Philadelphia received $11.7 million from ISTEA and 300 miles of bike lanes were planned. Relentless pressure by the Bicycle Coalition of the Delaware Valley managed to get only 100 of those miles on the ground. "You can never go to sleep and let the city take care of it—they won't," says Sue McNamara, director of the Coalition. "It takes bicycle advocates to make it happen. There's a ton of money out there for bicycling, but you need visionary people to lead. You not only have to get your city to go after the money, but you have to stay on their ass to get the bike facilities actually built."
To reintroduce the bicycle as a legitimate means of transportation, McNamara led the Coalition in getting $424,000 to fund the nation's largest school bicycle education program. "We are creating a whole curriculum that teaches bicycle education," says McNamara. The Coalition will also be installing new bicycle racks at every high school and middle school in Philadelphia. "We talk about how kids don't bike to school anymore, but they need bike racks for their bicycles. Even more important, they need to know that bicycling can change the world."

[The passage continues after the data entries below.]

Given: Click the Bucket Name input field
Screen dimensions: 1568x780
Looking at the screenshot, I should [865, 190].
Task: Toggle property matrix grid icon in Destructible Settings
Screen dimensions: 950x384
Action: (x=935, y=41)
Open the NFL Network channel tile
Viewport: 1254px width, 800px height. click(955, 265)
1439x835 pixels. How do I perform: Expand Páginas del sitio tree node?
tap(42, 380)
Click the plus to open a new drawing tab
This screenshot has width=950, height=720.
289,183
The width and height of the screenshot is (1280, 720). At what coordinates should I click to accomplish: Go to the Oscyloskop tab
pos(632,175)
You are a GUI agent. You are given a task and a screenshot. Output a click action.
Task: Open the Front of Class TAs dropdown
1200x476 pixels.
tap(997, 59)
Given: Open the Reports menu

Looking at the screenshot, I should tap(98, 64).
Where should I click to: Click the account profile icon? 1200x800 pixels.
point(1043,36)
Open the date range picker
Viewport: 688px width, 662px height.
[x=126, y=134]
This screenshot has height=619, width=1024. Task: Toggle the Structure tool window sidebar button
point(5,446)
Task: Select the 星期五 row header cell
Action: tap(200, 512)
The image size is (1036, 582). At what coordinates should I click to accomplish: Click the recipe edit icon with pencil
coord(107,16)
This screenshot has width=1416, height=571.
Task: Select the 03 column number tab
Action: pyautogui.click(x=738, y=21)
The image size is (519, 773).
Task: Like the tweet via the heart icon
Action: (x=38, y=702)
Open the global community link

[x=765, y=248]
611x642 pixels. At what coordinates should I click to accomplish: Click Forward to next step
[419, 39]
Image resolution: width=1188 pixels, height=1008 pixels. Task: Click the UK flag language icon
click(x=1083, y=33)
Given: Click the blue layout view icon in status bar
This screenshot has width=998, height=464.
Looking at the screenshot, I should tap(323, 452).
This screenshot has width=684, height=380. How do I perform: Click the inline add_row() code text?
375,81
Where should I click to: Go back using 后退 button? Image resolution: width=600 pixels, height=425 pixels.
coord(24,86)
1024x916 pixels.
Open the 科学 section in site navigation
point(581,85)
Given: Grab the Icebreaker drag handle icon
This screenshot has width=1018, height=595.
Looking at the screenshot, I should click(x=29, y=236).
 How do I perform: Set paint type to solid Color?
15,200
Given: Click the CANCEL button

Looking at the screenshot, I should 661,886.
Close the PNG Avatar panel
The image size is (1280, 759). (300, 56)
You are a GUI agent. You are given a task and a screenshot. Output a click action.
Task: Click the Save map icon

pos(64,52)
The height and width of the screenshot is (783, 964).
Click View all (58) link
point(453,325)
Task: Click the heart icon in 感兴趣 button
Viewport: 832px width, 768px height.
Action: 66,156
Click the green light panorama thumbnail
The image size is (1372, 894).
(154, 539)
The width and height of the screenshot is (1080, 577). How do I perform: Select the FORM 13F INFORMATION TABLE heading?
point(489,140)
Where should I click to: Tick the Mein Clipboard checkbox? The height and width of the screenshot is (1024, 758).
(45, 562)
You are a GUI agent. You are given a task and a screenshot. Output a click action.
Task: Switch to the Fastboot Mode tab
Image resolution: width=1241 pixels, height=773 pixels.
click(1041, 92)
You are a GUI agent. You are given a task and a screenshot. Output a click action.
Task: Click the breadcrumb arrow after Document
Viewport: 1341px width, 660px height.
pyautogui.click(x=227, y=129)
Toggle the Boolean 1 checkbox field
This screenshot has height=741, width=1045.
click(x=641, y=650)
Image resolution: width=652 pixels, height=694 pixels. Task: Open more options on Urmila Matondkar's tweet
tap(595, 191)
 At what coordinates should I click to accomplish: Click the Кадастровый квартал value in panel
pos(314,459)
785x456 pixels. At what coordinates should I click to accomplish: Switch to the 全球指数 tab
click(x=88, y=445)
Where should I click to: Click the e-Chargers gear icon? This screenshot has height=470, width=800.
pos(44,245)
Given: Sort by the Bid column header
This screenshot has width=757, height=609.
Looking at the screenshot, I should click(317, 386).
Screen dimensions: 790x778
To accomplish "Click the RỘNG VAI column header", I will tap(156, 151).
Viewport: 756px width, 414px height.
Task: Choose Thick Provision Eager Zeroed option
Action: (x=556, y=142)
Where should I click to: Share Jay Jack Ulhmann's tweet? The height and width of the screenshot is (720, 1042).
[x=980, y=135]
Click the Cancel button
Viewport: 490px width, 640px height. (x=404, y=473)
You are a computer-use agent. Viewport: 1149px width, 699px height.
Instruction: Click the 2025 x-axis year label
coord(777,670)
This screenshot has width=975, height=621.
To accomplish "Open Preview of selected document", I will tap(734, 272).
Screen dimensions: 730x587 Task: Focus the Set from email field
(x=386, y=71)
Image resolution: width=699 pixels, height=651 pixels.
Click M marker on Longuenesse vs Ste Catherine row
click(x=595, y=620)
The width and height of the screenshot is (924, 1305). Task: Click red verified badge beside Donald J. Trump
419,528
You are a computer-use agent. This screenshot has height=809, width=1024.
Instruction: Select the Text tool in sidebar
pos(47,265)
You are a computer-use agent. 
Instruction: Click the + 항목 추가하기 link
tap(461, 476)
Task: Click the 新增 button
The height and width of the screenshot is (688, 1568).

Idealistic? I think it's realistic. I've been back to Holland a half-dozen times since I lived there as a boy, and the bike racks are still full. The Dutch all own cars; they just don't drive them as much as we do.
Now that we're on the brink of another century and a highly touted new millennium, doomsday preachers, political pundits, and magazine columnists are all laying out monumental New Year's resolutions for mankind. Not me. I say all you have to do is ride your bike.
Just try it. Some frosty morning, wheel to work. Like you did as a child, take the quiet path, the scenic route. Pedal the back roads, slip through the neighborhoods. Suck in the sharp air. Smell the trees. Feel the breeze against your face and the blood in your legs and imagine an America teeming with bicycles.